── EXCERPTED TEXT

Connectivity is the quality of that pipe. Three things determine whether it holds up under campaign pressure:
- Capacity — how many calls can run through it at the same time without queueing or rejecting.
- Routing — which downstream carriers your provider hands calls to, and whether they pick the path your call is most likely to be answered on.
- Reliability — whether the trunk stays up when traffic spikes, when a downstream carrier has a partial outage, when you're calling at 7 PM on a Tuesday and so is everyone else.
Get any one of these wrong and your agents are idle. Get two wrong and your cycle is in trouble.
Where political call center connectivity dies
There are four common failure modes. We see all four every cycle, usually in the first three days after launch.
The trunk is undersized
A 50-seat predictive dialer doesn't need 50 channels. It needs 100 to 200 — because the dialer is calling ahead of agents, trying to find live answers and bridge them into open seats. If your trunk only allows 60 concurrent calls, the dialer hits its ceiling, agents wait, and the cost per contact triples.
Most providers under-quote channels at signup to win the deal. Then on launch day you find out you need to pay 3x to scale up. Get the answer in writing before you commit: how many concurrent channels can I burst to, and what does it cost.

────

- _OBJECTIVES_:
a) List the three things that the excerpt on political call center connectivity says determine whether a trunk holds up under campaign pressure.
b) Carry the excerpt on political call center connectivity forward from its last sentence.

── DATA PROVIDED

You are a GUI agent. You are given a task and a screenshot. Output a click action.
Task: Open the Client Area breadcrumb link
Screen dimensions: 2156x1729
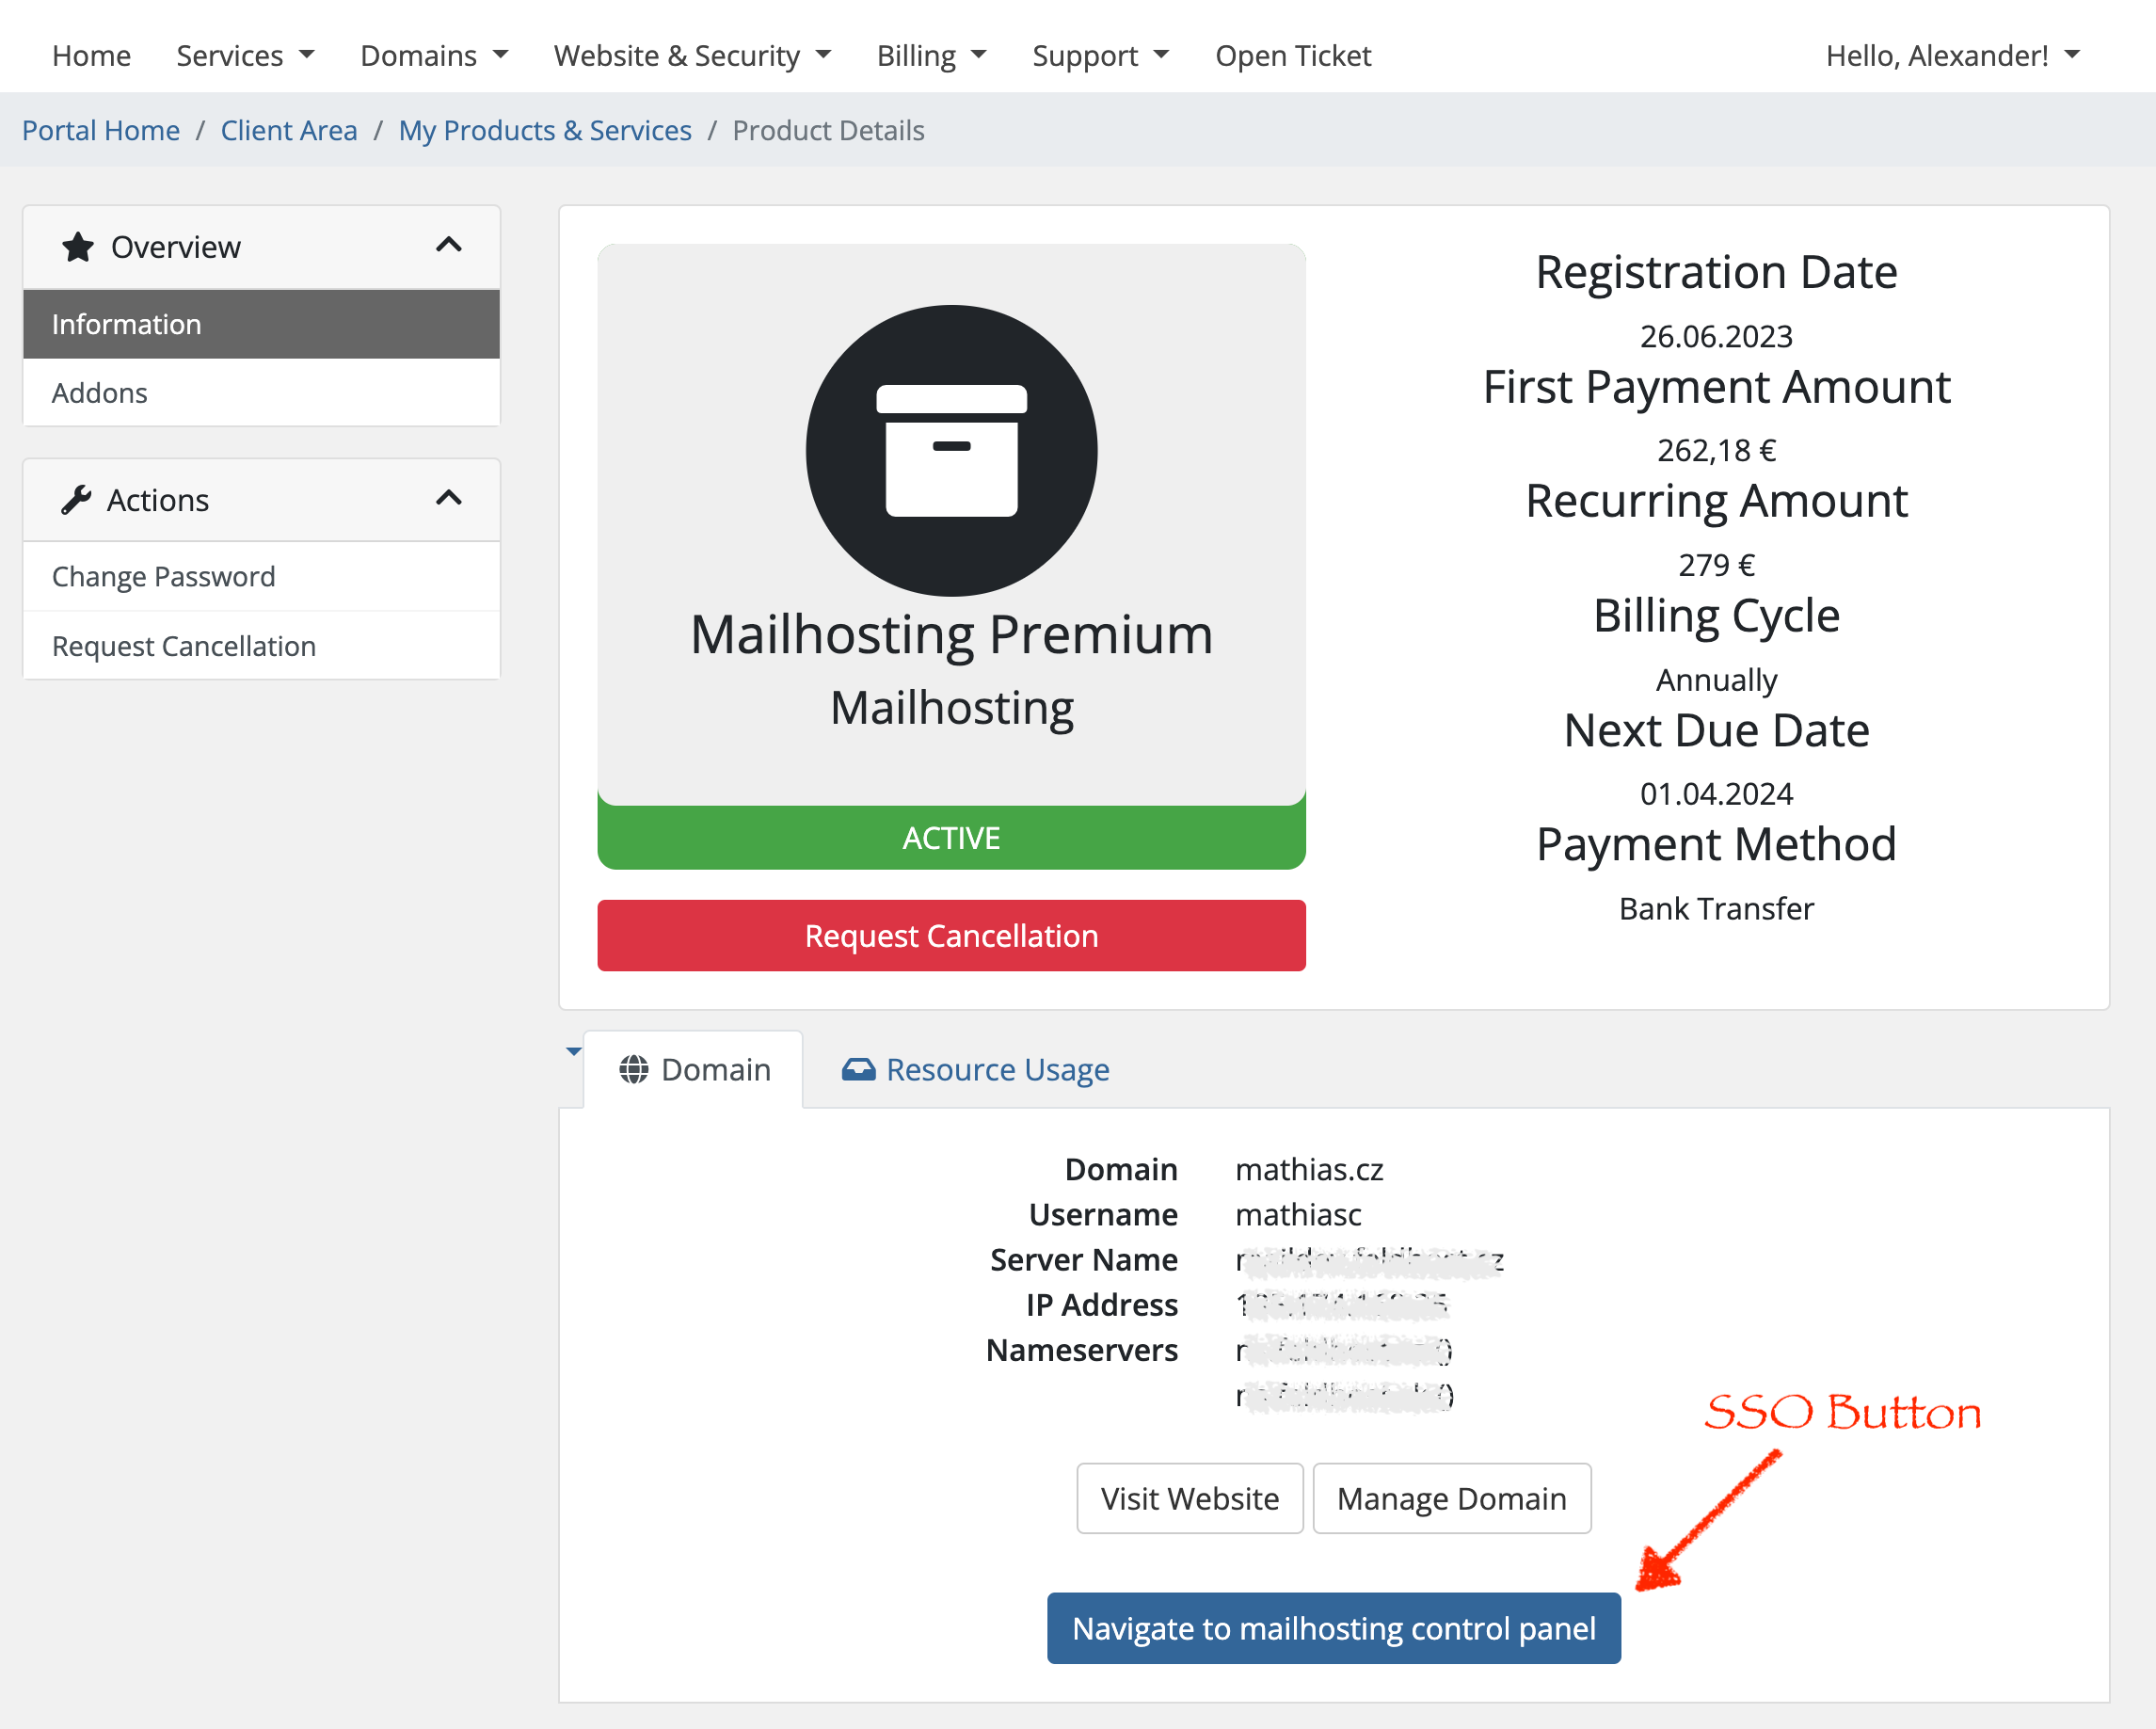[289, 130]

────

- _EXPECTED RESPONSES_:
a) Capacity, Routing, Reliability

b)
The provider routes badly to certain regions
Carriers don't all play nice with each other. Some wholesale providers have great paths to AT&T and Verizon but poor paths to T-Mobile. Some have one bad carrier hop that adds 800ms of latency to half your traffic. You don't see it on a test call. You see it when the data comes back showing your answer rate is 18% in some states and 4% in others.
Ask your provider — directly — how they handle T-Mobile traffic and whether they have direct interconnections or hop through a transit network. If they can't tell you, that's the answer.
The firewall eats the audio
The most painful failure mode of all: signaling works, the call connects, the agent says hello, and the recipient hears nothing — or vice versa. Almost always this is a NAT or firewall problem at the call center side. The SIP packets (the "ring this phone" instructions) got through. The RTP packets (the actual voice) didn't.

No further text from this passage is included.